## DIRECTIONS
In the copy, leave out the pictures and repeat all records exactly.

+-------+

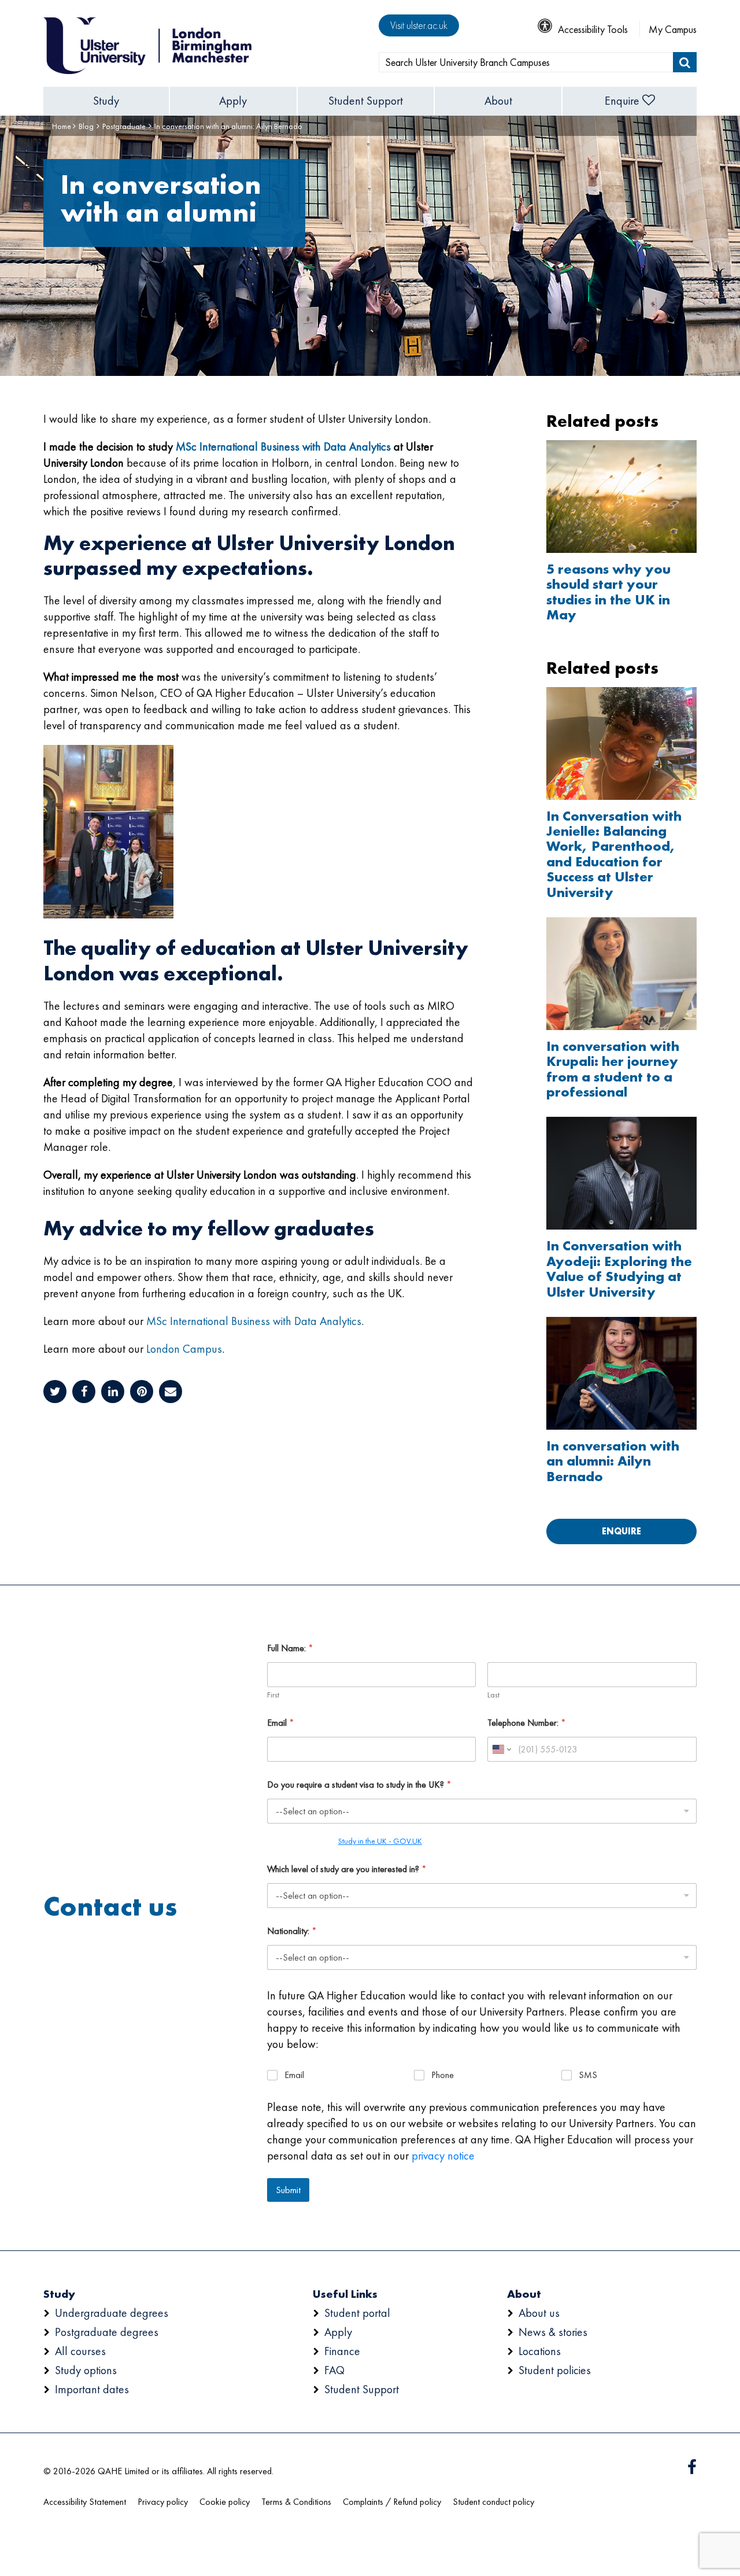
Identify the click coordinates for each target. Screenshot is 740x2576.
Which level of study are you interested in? (347, 1868)
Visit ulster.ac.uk (418, 25)
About (498, 100)
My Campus (673, 29)
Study (106, 100)
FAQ (334, 2370)
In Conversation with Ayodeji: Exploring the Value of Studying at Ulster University (619, 1269)
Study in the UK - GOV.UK (380, 1841)
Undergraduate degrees (111, 2312)
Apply (233, 100)
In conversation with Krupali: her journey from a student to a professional (612, 1069)
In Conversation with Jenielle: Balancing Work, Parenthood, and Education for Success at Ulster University (614, 854)
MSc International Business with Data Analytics (283, 446)
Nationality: (292, 1930)
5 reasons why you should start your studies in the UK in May (608, 592)
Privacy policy (163, 2502)
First (273, 1695)
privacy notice (443, 2155)
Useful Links (345, 2293)
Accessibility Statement (84, 2502)
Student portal (357, 2312)
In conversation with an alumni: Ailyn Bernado (612, 1461)
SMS (588, 2075)
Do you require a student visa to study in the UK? (359, 1784)
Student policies (555, 2370)
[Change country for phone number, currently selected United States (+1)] (501, 1749)
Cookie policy (224, 2502)
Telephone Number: (526, 1722)
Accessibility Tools (593, 29)
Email (280, 1722)
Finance (342, 2351)
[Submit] (685, 62)
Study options (86, 2370)
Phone (442, 2075)
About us (539, 2312)
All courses (80, 2351)
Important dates (92, 2389)
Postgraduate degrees (106, 2331)
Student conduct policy (493, 2502)
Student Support (365, 100)
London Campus (184, 1348)
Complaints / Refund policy (392, 2502)
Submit (288, 2189)
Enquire (622, 100)
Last (493, 1695)
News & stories (553, 2331)
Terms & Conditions (296, 2502)
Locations (540, 2351)
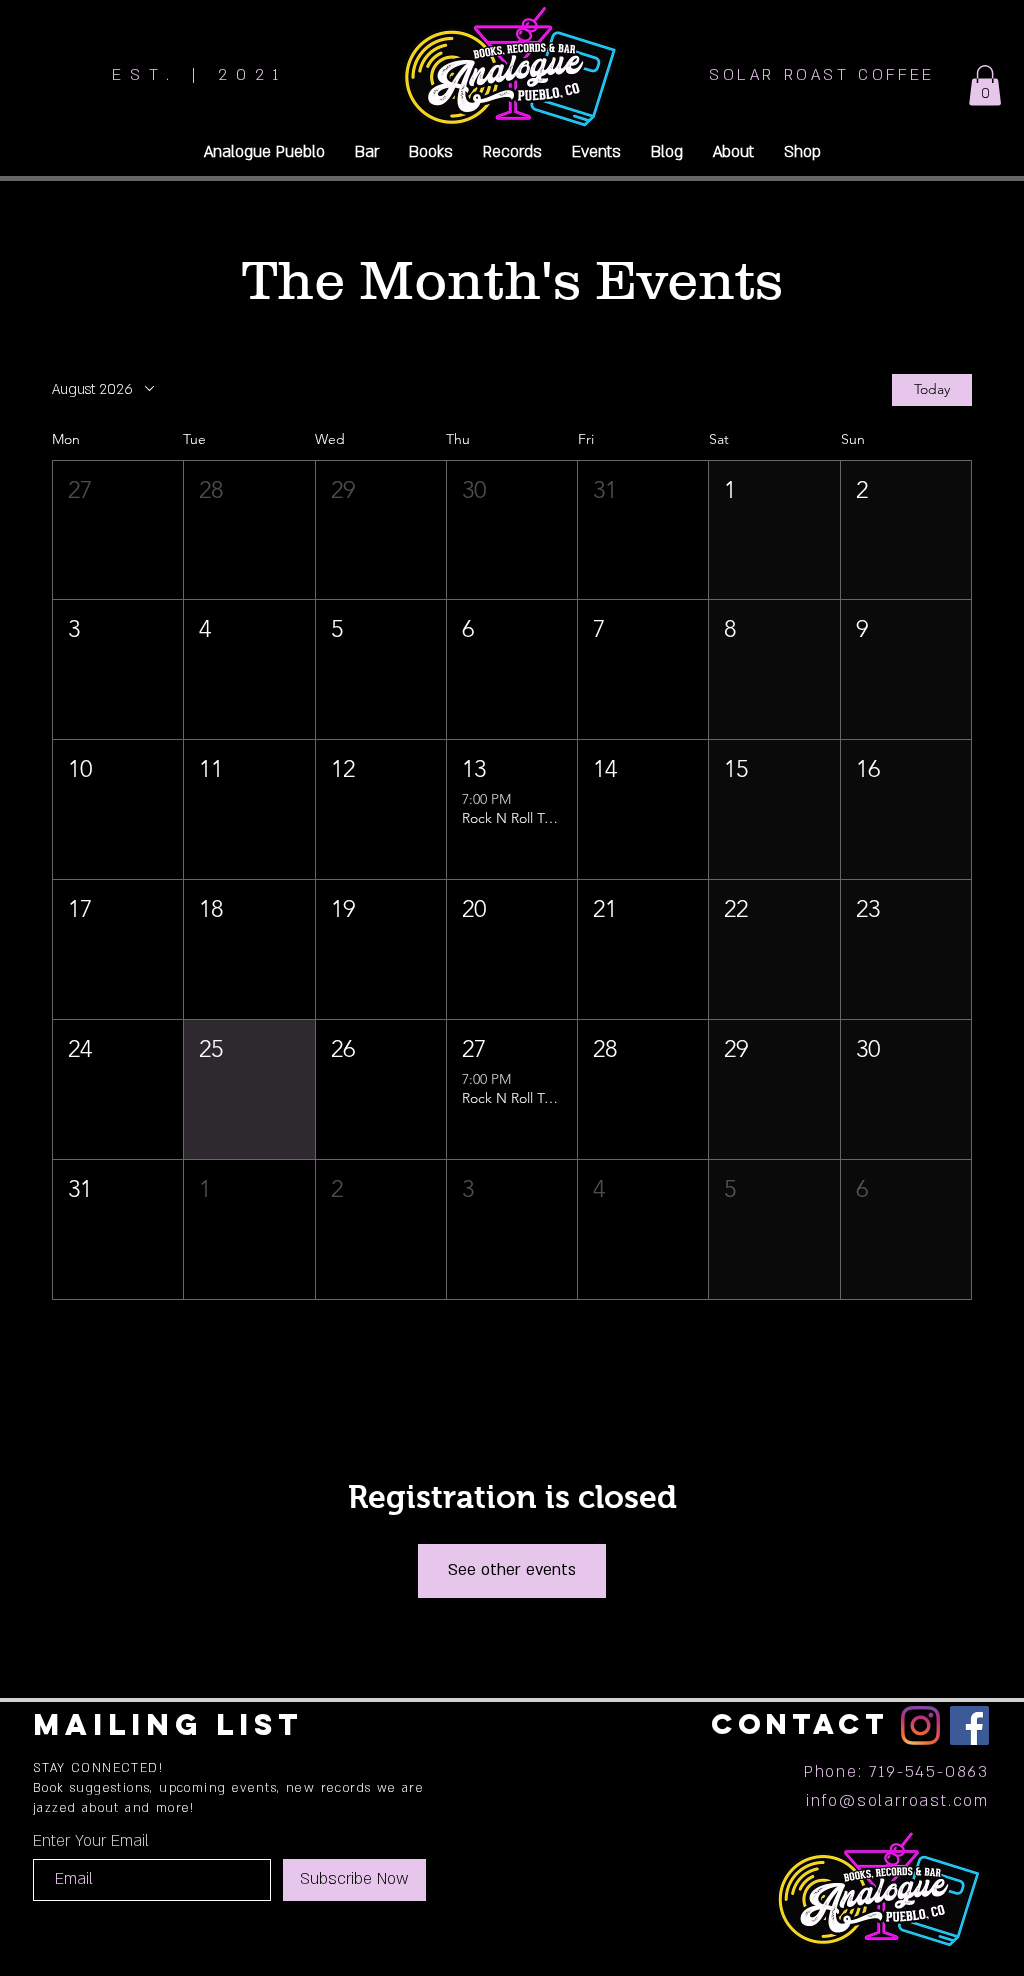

+-------+

## WRITTEN RESPONSE
Identify the click coordinates for each target. Screenshot is 740x2576.
Which level of study are you interested in? (347, 1868)
Visit ulster.ac.uk (418, 25)
About (498, 100)
My Campus (673, 29)
Study (106, 100)
FAQ (334, 2370)
In Conversation with Ayodeji: Exploring the Value of Studying at Ulster University (619, 1269)
Study in the UK - GOV.UK (380, 1841)
Undergraduate degrees (111, 2312)
Apply (233, 100)
In conversation with Krupali: her journey from a student to a professional (612, 1069)
In Conversation with Jenielle: Balancing Work, Parenthood, and Education for Success at Ulster University (614, 854)
MSc International Business with Data Analytics (283, 446)
Nationality: (292, 1930)
5 reasons why you should start your studies in the UK in May (608, 592)
Privacy policy (163, 2502)
First (273, 1695)
privacy notice (443, 2155)
Useful Links (345, 2293)
Accessibility Statement (84, 2502)
Student portal (357, 2312)
In conversation with an alumni: Ailyn Bernado (612, 1461)
SMS (588, 2075)
Do you require a student visa to study in the UK? (359, 1784)
Student policies (555, 2370)
[Change country for phone number, currently selected United States (+1)] (501, 1749)
Cookie policy (224, 2502)
Telephone Number: (526, 1722)
Accessibility Tools (593, 29)
Email (280, 1722)
Finance (342, 2351)
[Submit] (685, 62)
Study options (86, 2370)
Phone (442, 2075)
About us (539, 2312)
All courses (80, 2351)
Important dates (92, 2389)
Postgraduate degrees (106, 2331)
Student conduct policy (493, 2502)
Student Support (365, 100)
London Campus (184, 1348)
Complaints / Refund policy (392, 2502)
Submit (288, 2189)
Enquire (622, 100)
Last (493, 1695)
News & stories (553, 2331)
Terms & Conditions (296, 2502)
Locations (540, 2351)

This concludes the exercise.